Key youth stakeholders Thursday met at the National Gender and Equality Commission (NGEC) boardroom to address the urgent challenge of unemployment among Kenyan youth.

The meeting, graced by the State Department for Youth Affairs and Creative Economy, painted a vivid picture of the employment landscape for the 15-34 age group, which constitutes 35 percent of the nation’s population.

The statistics presented indicated that 67 percent of Kenyan youth face unemployment, with those aged 18 to 25 being twice as likely to be jobless compared to their 26 to 35-year-old peers.

Each year, approximately 800,000 young people enter the job market, only to encounter a shifting terrain where traditional jobs are rapidly evolving due to technological advancements such as automation and artificial intelligence.

A beacon of hope in this challenging environment is the Micro, Small, and Medium Enterprises (MSMEs) sector, which has emerged as a critical player in providing opportunities for economically excluded segments of the labor force, including youth, women, persons with disabilities, and individuals with low levels of education.

MSMEs are integral to the production of raw materials, value addition, innovation, and product distribution, thereby creating employment opportunities for millions of Kenyans in both urban and rural areas.

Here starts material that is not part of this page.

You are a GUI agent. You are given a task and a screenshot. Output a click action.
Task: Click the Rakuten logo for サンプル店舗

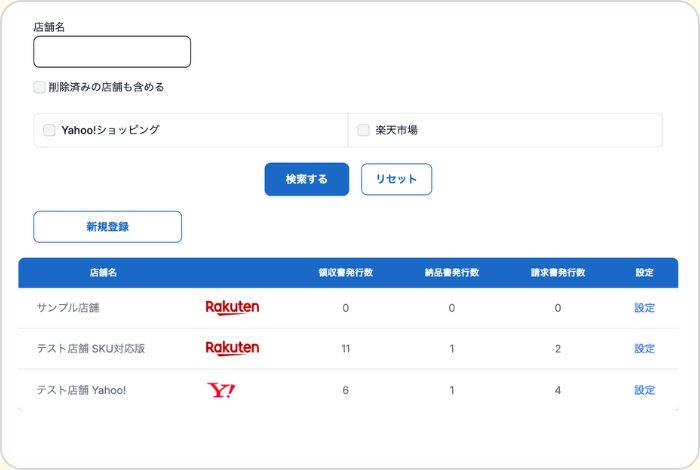[232, 308]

The Kenya Youth Employment and Opportunities Program (KYEOP) has also made significant strides in addressing youth unemployment. The program offers comprehensive training and workplace experience, apprenticeships to impart relevant skills, and promotes self-employment through business development services.

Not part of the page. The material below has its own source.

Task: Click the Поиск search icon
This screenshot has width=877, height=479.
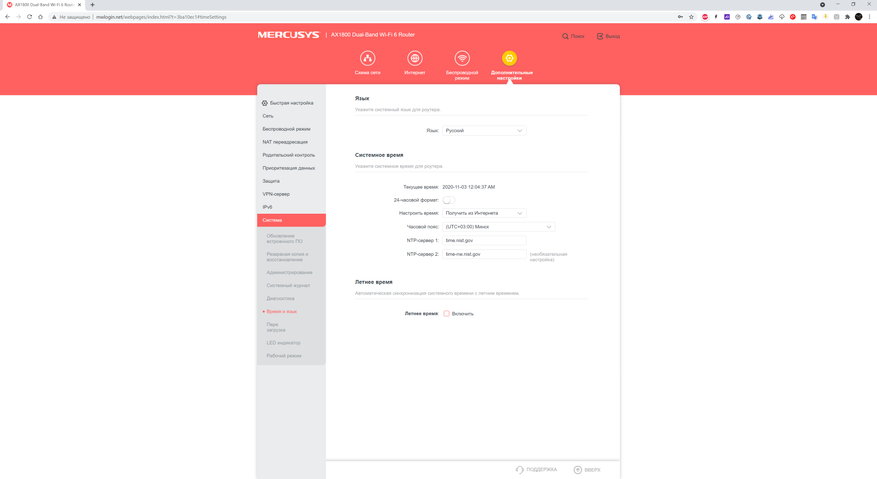Action: point(566,36)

To date, KYEOP has reached 30,000 beneficiaries with its business development services and has disbursed KSh 2.7 million in start-up capital to 68,000 youth, with the potential to create 100,000 jobs. Furthermore, the program’s business plan competition has benefited 750 young entrepreneurs, potentially generating 3,000 new jobs.

Daniel Seirberling, resident representative of the Kenya Hanns Seidel Foundation, emphasized the need for government economic policies to translate into substantive, meaningful engagement with young people, thereby improving their livelihoods. He stressed that real progress would only be seen when policies reflect the realities on the ground and genuinely empower the youth.

According to the date presented, 67PC of Kenyan youth face unemployment, with those aged 18 to 25 being twice as likely to be jobless compared to their 26 to 35-year-old peers.

The Kenyan government’s youth policy has identified several critical challenges: unemployment, underemployment, and the plight of the working poor who face low earnings, informal working conditions, and difficult work environments. The policy aspires to create opportunities for youth to earn decent and sustainable livelihoods, ensure sustainable financing of youth programs, promote entrepreneurship and self-employment, and transform agriculture and agri-business to make these sectors attractive to the youth.

As the discussions and initiatives evolve, the collective efforts of government, private sector, and civil society will be crucial in shaping a brighter, more inclusive future for Kenya’s youth.